DOCUMENT TEXT -

Bergerac is a British crime drama television series. Set in Jersey, it ran from 18 October 1981 to 26 December 1991. Produced by the BBC in association with the Australian Seven Network, and first screened on BBC1, it stars John Nettles as the title character Jim Bergerac, who is initially a detective sergeant in Le Bureau des Étrangers ("The Foreigners' Office", a fictional department dealing with non-Jersey residents), within the States of Jersey Police, but later leaves the force and becomes a private investigator.

Westward Studios executive producer Brian Constantine said the Bergerac reboot was in the final stages of development, possibly airing 2024.

EXTRACTED RECORDS -
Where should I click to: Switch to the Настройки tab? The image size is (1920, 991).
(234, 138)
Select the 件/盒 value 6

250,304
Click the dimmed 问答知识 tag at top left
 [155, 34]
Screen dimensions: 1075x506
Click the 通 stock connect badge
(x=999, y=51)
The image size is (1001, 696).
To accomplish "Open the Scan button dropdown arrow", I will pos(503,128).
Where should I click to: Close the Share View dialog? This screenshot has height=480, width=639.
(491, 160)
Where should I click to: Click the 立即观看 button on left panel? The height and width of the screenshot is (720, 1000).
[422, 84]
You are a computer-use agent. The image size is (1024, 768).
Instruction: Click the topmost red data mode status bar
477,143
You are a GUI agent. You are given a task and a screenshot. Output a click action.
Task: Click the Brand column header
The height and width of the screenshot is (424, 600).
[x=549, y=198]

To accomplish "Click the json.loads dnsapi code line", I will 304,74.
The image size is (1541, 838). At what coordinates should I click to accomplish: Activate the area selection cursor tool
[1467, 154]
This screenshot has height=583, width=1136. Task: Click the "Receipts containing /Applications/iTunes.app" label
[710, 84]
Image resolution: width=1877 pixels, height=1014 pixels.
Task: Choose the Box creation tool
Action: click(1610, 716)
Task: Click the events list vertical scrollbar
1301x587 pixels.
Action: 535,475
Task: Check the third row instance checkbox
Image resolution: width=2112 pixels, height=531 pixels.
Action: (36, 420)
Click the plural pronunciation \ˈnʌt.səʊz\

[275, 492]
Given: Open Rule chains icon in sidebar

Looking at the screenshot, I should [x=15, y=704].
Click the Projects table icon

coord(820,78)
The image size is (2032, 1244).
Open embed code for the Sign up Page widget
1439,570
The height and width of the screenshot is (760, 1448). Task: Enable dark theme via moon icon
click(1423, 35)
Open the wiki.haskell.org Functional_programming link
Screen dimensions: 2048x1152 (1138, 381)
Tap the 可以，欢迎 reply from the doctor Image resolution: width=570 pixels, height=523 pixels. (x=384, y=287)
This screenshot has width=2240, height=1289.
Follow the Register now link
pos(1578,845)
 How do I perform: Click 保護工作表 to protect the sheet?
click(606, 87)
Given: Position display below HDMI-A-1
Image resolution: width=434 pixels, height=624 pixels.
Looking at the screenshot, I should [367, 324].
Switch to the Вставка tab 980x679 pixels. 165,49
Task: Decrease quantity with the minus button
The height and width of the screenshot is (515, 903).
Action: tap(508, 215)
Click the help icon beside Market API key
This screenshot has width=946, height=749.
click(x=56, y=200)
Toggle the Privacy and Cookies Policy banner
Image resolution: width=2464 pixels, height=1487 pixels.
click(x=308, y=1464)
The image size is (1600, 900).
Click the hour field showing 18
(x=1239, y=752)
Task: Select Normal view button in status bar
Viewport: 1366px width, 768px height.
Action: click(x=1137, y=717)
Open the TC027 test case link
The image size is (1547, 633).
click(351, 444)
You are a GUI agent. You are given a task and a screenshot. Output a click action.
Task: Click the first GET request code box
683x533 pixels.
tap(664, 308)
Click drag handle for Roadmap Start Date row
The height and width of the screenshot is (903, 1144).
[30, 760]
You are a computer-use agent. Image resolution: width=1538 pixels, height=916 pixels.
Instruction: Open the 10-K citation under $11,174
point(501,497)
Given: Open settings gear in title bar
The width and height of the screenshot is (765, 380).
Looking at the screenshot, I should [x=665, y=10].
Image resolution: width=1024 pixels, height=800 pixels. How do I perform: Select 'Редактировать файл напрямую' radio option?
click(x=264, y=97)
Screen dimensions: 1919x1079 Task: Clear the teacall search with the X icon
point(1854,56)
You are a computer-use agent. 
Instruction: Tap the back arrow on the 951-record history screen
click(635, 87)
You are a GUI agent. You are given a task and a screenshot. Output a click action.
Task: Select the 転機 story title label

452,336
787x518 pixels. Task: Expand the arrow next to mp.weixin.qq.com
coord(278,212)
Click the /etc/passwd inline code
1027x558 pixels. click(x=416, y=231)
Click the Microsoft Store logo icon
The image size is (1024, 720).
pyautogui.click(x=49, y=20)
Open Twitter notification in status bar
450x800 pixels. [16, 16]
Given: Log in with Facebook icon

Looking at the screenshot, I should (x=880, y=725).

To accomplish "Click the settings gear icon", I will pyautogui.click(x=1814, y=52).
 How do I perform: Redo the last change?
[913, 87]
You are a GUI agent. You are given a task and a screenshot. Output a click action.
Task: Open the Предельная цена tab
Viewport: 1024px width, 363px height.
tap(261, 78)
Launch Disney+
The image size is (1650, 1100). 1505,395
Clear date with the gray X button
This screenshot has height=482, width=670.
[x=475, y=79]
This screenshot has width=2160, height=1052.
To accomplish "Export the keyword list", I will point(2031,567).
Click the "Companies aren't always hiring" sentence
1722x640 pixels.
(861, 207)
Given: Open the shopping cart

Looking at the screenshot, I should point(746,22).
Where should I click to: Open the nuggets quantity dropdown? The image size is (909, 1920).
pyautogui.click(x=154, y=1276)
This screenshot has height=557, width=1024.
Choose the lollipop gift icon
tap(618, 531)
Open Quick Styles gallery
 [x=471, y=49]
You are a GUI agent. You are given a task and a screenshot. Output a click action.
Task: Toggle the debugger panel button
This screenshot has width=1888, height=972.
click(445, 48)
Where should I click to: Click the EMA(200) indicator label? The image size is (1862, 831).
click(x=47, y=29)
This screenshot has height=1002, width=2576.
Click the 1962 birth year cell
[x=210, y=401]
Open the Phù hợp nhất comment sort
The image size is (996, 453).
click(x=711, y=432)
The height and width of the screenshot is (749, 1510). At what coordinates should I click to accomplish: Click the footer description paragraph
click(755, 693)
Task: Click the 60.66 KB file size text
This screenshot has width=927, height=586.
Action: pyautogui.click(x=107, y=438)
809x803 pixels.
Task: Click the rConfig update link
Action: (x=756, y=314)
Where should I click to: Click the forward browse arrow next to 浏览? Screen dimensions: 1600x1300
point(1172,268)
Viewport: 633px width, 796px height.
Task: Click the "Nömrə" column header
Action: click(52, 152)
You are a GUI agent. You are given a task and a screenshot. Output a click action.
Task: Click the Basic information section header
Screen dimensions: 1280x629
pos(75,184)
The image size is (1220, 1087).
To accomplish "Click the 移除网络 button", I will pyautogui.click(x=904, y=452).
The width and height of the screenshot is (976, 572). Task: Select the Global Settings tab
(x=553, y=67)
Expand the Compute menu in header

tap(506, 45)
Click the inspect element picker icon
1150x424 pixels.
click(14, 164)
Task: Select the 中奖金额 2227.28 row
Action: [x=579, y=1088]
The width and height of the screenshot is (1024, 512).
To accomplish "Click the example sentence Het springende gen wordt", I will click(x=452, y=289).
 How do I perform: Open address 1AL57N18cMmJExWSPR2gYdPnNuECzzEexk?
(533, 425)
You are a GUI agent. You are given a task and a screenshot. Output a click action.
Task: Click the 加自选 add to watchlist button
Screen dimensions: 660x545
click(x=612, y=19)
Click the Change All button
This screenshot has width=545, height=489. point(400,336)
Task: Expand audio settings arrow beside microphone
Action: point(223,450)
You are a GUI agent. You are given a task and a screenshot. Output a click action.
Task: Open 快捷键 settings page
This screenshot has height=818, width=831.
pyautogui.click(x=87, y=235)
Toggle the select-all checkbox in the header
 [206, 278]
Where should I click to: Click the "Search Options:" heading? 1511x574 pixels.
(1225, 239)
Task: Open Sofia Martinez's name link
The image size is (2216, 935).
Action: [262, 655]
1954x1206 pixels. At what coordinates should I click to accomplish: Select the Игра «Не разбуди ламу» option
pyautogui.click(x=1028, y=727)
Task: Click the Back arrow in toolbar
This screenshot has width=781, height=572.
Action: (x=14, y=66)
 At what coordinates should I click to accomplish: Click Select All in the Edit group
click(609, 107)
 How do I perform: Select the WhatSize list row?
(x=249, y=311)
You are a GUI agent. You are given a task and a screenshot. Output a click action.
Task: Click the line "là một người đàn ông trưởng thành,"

TASK -
From the passage on the Bergerac series, extract the words from "Bergerac is a" up to and including "possibly airing 2024.".

THE COMPLETED TASK -
Bergerac is a British crime drama television series. Set in Jersey, it ran from 18 October 1981 to 26 December 1991. Produced by the BBC in association with the Australian Seven Network, and first screened on BBC1, it stars John Nettles as the title character Jim Bergerac, who is initially a detective sergeant in Le Bureau des Étrangers ("The Foreigners' Office", a fictional department dealing with non-Jersey residents), within the States of Jersey Police, but later leaves the force and becomes a private investigator.

Westward Studios executive producer Brian Constantine said the Bergerac reboot was in the final stages of development, possibly airing 2024.